Shannon's thoughts on communication...

• A message consists of some sequence of symbols generated by a 'source',
• transmitted through a 'channel' to a receiver.
• Is there a *most compact* way to encode a message?
• What if there's noise in the channel? What can be done so that the message still arrives, despite noise?

### Uncertainty, Information, Probability

Which statement would be more *surprising*?

1. Evan will eat turkey tomorrow.
2. Evan will eat turkey on December 3.

What are the relative probabilities of the two events?

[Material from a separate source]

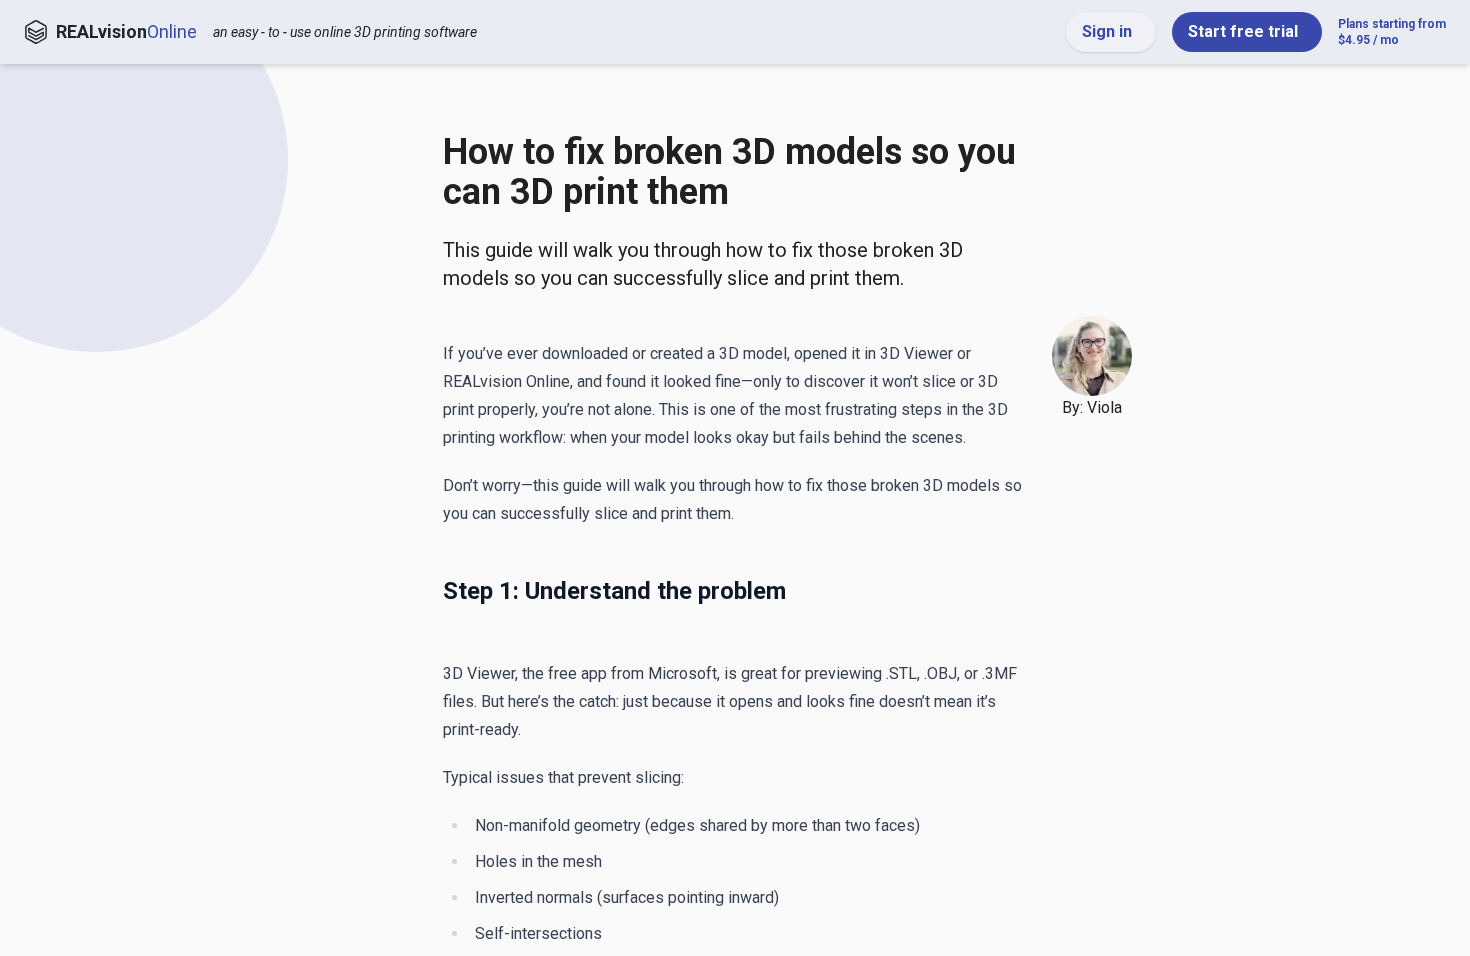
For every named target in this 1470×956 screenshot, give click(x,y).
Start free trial (1243, 31)
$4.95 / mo (1392, 32)
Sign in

Which statement carries more/less *information*?

1. I flipped a coin and it turned up heads!
2. I rolled a dice, and a 3 came up!
3. I rolled out of bed today, and it was snowing!
4. I rolled out of bed today, and the temperature outside was above absolute zero!

A source spits out characters...

01110010011000000101101...

CURTYWWG BNMMPTYUXXIICNWKEFVOVK SOFFDDDJKDSSCJCJFGMEWUX

LITTLE RED RIDING RAN THROU....

How much uncertainty ($H$) is there about the next character in the sequence??

Summarizing Carter, 20.1-20.3:

The uncertainty of a set of possible outcomes with probabilities $\{p_1, p_2, p_3,....\}$ is $$H=-K\sum_i p_i \log_2 p_i$$ where $K$ is a positive constant.

This is also the amount of information contained in a report of which outcome actually occurred.

With $K=1$ the units of information are bits (=Binary digITS).

In what follows, use the change of base formula... $$\log_2 x = \ln x / \ln 2.$$

Trying to make this plausible, calculate $H$ for a few possible-to-calculate situations:

1. Certain events: Flip a two-headed coin, and you find a typical sequence to be...

T,T,T,T,T,T, [99 years with no change] , T,T,T,T.... What is the next symbol in the sequence? What is $H$?
2. One decimal digit: How many bits in a decimal digit?

3. Fair coin tosses:

H,T,T,H,T,H,H,H,T,T,H...
4. Eight-sided dice:

1,3,1,4,8,7,6,8,2,...
5. Loaded dice: with sides 1,2,3,2,4,2,8,2, should have *less* uncertainty than a fair dice, right??
6. 26 letters plus space?
7. Coins again: What is $H(x)$ for a coin with probability $x$ of H, and probability $1-x$ of T? [Graph]